•The project is the first of its kind in the Palestinian territories.
•Patients are not charged for an artificial limb.
A "smart" prosthetic hand that mimics human anatomy and motion has allowed Ahmed Abu Hamda to play with his children and regain self esteem, part of a new project in Gaza Strip, where conflict with Israel has left hundreds of Palestinians without limbs.
Since March, a Qatari-funded hospital in Gaza has been providing myoelectric prostheses, motorised devices powered by batteries and controlled by electrical signals generated by muscles.
Hamda, 36, lost his right hand in 2007 when unexploded ordnance detonated. He is now able to play with his two children, eat, drink and do home repairs with his newly-installed myoelectric limb, he said.
"Since I got the limb my outer appearance improved, people don't recognise I have an amputated hand," he told Reuters at Sheikh Hamad bin Khalifa al-Thani Hospital for Rehabilitation and Prosthetics.
"At home, I can drink water, and if I go to the market I can hold sacks and the mobile phone," the satellite dish installer said.

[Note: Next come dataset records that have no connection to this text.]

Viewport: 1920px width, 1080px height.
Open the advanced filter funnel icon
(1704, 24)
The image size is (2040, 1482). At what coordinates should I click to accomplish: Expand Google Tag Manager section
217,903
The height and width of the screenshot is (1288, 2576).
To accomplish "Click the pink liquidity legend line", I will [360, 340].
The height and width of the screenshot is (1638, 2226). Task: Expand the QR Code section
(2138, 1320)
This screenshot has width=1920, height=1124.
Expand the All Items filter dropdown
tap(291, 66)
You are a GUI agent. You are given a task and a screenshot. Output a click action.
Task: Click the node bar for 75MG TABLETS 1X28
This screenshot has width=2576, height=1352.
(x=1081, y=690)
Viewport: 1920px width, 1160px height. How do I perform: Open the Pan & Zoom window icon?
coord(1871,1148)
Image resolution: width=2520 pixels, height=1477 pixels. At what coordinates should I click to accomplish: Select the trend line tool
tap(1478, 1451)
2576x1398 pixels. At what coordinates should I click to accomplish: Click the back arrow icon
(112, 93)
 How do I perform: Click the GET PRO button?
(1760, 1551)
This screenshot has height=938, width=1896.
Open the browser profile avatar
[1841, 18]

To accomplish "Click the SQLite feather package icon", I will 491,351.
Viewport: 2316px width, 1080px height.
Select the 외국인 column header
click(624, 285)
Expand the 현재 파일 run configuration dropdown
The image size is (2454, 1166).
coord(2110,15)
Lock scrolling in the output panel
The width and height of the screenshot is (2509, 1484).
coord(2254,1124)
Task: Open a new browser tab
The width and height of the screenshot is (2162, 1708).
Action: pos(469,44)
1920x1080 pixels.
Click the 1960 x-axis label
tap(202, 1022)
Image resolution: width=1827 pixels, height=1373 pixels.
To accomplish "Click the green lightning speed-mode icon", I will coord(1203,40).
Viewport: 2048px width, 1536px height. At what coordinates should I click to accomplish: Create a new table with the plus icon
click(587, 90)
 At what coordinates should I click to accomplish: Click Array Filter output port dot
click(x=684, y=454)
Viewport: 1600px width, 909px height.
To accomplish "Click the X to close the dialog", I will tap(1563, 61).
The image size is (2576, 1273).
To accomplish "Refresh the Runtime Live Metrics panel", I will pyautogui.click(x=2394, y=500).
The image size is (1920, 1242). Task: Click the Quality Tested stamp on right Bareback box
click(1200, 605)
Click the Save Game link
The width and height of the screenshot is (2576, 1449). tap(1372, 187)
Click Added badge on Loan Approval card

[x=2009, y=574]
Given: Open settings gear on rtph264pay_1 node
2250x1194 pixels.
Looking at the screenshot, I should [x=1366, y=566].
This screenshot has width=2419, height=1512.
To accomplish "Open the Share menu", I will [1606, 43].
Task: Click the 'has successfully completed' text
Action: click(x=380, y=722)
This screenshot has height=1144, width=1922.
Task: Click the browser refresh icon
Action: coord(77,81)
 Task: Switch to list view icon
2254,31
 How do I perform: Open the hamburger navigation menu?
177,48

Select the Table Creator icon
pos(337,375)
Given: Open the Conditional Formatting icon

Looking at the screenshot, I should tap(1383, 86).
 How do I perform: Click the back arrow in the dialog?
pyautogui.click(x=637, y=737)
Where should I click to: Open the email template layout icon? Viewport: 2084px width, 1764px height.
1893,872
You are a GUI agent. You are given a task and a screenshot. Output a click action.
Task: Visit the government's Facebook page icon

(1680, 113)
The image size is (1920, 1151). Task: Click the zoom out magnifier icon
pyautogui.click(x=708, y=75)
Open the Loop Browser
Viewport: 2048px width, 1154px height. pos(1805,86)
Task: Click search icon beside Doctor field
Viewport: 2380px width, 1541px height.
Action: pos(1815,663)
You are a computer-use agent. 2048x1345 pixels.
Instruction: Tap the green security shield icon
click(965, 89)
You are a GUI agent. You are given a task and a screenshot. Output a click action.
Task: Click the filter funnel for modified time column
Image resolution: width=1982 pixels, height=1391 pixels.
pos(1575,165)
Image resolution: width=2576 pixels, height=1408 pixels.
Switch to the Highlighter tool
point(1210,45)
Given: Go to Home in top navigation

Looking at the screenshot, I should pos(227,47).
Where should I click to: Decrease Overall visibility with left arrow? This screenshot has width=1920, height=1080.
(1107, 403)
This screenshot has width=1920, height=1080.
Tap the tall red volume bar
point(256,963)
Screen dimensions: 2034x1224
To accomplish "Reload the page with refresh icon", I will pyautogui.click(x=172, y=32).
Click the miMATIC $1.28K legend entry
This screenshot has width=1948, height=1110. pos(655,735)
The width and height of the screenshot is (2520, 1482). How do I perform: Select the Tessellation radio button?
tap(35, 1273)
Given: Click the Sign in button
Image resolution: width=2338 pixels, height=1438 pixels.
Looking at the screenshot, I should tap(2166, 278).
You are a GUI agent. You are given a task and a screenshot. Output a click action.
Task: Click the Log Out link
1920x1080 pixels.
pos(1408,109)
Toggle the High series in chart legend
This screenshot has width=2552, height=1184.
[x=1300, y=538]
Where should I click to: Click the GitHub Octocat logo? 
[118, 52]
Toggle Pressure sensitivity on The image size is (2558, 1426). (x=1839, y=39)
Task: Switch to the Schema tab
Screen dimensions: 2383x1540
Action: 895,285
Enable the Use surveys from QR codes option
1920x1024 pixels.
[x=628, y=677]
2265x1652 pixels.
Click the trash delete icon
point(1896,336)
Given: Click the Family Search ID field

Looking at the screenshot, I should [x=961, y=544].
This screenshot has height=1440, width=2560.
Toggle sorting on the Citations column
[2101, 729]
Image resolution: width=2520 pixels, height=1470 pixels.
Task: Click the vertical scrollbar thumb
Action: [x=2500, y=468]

The project is the first of its kind in the Palestinian territories. So far, 21 amputees in Gaza have received "smart" limbs, with another 40 on the waiting list, hospital officials said.
The International Committee of the Red Cross lists at least 1,600 amputees among Gaza's population of two million people. Assalama Charitable Society, which cares for wounded and disabled people, said 532 Gazans had lost limbs in the conflict with Israel.
Inaugurated in 2019, the Hamad hospital has treated hundreds of amputees. Since 2014, Qatar has spent more than $1 billion in construction and relief projects in Gaza, which is run by the Islamist Hamas group.
Patients are not charged for an artificial limb, said Noureldeen Salah, general director of Hamad hospital, putting the cost of a "smart" prosthesis at around $20,000.
Now that he has his new artificial hand, Abu Hamda said, he can embrace life with his four-year-old daughter and 18-month-old son more fully.
"Now I can hold them, play with them, grab their hands and walk in the street," he said, with a smile.